Sunday 16 November 2014

Melkote Narasimha Temple...Painting in watercolor


Very quick water-color work of the Melkote Narasimha Temple. Tried to capture the ominous sky....and the temple façade.


Sunday 9 November 2014

The compass box

We called it a "compass box". No- it did not carry a compass to show the cardinal directions. It was essentially a "geometry box" with a set of set-squares, a protractor, a divider, a ruler, an eraser and of course a compass. The only notable item was the compass, which made it a compass box.

The compass box was every school boy's prized possession. It was a sign of growing up, when you moved from the traditional "pencil box" to a box with a set of sophisticated tools. It was a sort of coming of age symbol, when you left the confines of Arithmetic to enter the new and hallowed portals of Geometry. Of course, everything was just as undecipherable, but that realization was much later!

The compass box came in two flavors- "Camlin" for the cattle class and "Omega" which students from the business class usually carried. For all its worth, no one knew why so many items crowded the compass box. Many seemed purely ornamental.

The set-squares could rarely be fitted back in place once you removed them. Regardless of how you positioned them, some part always protruded out of the box. A fifth grader's patience is limited. After a few tries, he gave up and simply slammed the lid.... Yes, the tips of the set-squares chipped off and stayed that way! No one seemed to mind the deformity. Like the appendix, the set-square seemed the most redundant body-part destined for appendectomy!  We occasionally heard from David Pezarkar (who's body was all brain, we thought) that parallel lines could be drawn with them, but we wondered why a ruler wouldn't be adequate.
Such doubts were relegated to the background and rarely surfaced thereafter.

If at all the set-square was used, it was to enact scenes from the latest Bollywood blockbuster. Two fingers into the cavity of the set-square...and you had your private pistol. And with one pistol on either hand...the sense of empowerment was supreme! Set-squares were your favorite tool, even if the tips were blunt! You jumped from desk to desk...as if jumping over bogies of a running train...and covered the entire length and breadth of the class...with your set-squares all drawn out...shooting smugglers and dacoits and other dregs of human society. Just before Pandey Sir came for the next class, you took care to wipe off the trail of footprints on the desks...yes, with your bare hands...and a dash of saliva...so that the desks looked bright and clean once again!
For variety, the set-squares doubled up as a saw. If you didn't get along with the buddy who shared the same desk as you, at the opportune moment, you tried your best to saw his fingers off with the set-square!!

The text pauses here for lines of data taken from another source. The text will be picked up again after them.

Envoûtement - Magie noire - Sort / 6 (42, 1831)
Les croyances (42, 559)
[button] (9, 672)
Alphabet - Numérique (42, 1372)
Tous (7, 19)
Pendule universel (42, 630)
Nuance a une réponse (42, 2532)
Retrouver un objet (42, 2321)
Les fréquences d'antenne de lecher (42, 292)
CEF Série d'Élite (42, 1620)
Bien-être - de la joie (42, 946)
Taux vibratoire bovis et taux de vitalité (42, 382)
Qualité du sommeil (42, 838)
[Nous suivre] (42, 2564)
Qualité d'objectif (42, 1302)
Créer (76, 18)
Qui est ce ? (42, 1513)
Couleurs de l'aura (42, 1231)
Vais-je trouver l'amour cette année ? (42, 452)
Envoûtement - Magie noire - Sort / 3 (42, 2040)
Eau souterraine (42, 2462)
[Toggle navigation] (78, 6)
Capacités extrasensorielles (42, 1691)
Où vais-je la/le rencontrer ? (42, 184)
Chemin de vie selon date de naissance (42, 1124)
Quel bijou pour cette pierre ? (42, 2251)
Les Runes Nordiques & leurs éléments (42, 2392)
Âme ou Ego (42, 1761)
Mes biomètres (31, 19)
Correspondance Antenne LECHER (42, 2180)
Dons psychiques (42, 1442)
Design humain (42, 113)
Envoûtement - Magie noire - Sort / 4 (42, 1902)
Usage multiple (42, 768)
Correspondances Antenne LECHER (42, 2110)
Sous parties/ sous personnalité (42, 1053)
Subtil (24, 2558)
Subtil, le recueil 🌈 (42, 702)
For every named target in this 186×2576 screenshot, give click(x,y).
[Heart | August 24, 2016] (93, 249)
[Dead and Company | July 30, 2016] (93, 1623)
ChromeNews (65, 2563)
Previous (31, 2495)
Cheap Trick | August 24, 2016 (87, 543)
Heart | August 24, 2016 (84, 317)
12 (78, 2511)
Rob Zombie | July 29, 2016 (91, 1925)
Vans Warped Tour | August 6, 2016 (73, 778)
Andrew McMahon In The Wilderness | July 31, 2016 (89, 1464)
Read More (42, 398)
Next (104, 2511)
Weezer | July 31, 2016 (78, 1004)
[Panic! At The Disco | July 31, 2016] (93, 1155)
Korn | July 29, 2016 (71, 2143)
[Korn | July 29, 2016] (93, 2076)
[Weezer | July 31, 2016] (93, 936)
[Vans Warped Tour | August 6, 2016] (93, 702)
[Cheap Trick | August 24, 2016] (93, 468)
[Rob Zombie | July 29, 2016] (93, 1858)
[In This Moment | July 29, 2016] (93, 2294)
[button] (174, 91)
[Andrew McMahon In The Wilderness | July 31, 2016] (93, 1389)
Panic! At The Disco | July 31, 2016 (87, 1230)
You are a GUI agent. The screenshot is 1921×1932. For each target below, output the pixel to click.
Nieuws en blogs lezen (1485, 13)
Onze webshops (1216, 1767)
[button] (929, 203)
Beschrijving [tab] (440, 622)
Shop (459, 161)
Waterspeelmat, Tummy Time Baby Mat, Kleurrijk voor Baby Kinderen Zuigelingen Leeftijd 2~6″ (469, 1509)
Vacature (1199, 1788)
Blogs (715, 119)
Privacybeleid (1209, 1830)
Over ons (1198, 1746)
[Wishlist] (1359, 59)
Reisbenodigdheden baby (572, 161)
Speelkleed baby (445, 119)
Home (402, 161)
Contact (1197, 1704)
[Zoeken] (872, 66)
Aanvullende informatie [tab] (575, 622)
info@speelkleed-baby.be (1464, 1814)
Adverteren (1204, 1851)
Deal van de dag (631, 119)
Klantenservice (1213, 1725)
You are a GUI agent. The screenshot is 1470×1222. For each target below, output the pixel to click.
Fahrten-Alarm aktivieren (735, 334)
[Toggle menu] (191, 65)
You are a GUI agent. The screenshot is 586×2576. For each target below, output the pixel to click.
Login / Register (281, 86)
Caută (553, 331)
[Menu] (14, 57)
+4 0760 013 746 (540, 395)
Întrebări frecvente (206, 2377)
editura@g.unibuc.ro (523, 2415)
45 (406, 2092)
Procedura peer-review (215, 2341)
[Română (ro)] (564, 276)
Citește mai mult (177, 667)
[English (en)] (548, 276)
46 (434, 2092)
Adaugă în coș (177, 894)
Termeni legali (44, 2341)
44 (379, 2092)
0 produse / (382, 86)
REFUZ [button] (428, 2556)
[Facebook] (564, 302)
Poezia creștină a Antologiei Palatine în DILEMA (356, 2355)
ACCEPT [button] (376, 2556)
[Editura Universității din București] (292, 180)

The divider was the most lethal equipment in the box. The school could very well have banned the divider. It served no academic purpose whatsoever. It was much later in life that Google told us that it is used for "transferring measurements". Till then, the divider served exactly two purposes- etching your name on the desk for posterity and as a weapon which you brandished when the gang wars in class got ugly!
And yes, during the short recess, the less squeamish took turns to hurl the divider from the teacher's platform to a particular desk which served as the target. If the divider hit the target and stayed sunk into the desk without ricocheting, you won a round of applause!

The compass box doubled up as your compact dust-bin. You sharpened your pencils and let the shavings and the fine lead particles litter the insides of the box. It was convenient. It's only when you pulled out the protractor and placed it on the white answer paper, that you realized your semester-long folly. The paper lay smeared with an ugly lead stain transferred from the face of the protractor. The frantic working of the eraser made matters worse, for the eraser was equally smudged with the same lead filings!
The solution was of course simple- a vigorous rub on the navy blue trousers should clean up the protractor. It did- the protractor was now squeaking clean- the lead powder was cleaned up and so were all the markings on the protractor!! The next 45 degree angle was marked with a generous dose of imagination!

The compass was the most complicated of the lot. A brand new box brought its own challenges. The compass leg just wouldn't budge. If at all it did, it was with a sudden convulsive spurt so that you overshot your reading. Otherwise, it fell well short of it...and the very next twitch took it beyond.. once again! It was exasperating. If you got the legs spread apart to the correct measurement, the legs didn't match up in length. The pencil was either too short or long or broken. The long and short of it is that...it  just wouldn't swivel around. It was like trying to pirouette on the ballet stage on a broken foot!
"A hand-me down compass box" from an older sibling put you on a different sticky wicket. The compass legs seem to have an animated life of their own...and suddenly walked way when you were three-quarters into your circle! It didn't look like a circle anymore! "Gadha! If you draw circles like that, you will get a big anda ("egg") on your paper!" Ms Clare hollered.

Many a mighty had egg on their faces getting the compass to work.  It was frustrating...and seemed an endless exercise in futility. Reduced to tears in the examination hall, Mehernosh grabbed the unyielding compass maniacally and with the ferocity of an assassin armed with a dagger, he punched holes one after the other...in successive thrusts... into the answer sheet. Clearly, he had lost the plot. We didn't know what he would do next.

Harpreet Singh sat on the adjoining desk...his hair tied in a braid, with a little bob at the top.  He quietly removed the shining "kadaa" (bangle) from his wrist...and with a little nudge, slipped it into Mehernosh's palm. Mehernosh drew the best circles from then on....with effortless ease. He "estimated" the position of the center and used the compass to punch a little hole so that Ms Clare wouldn't get suspicious.
If circles of different dimensions were needed, he only had to whistle softly to Amarpal who wore a bigger kadaa!

On those dull and dreary days, when time hung still and the monotony of the History class...brought students to the brink of extinction... due to sheer boredom, the compass box was your best friend.
You simply tipped it off from the edge of the desk. It crashed to the floor with the most deafening noise... the metal case flying to one side...and the contents...scattering across the terrain of the class!
It was such a relief! The students now breathed more easily.... suddenly freed from the fetters of the suffocating environs.
And yes, you took your own sweet time..to get below the desks...and pick up one item at a time...a set-square here....and a compass there!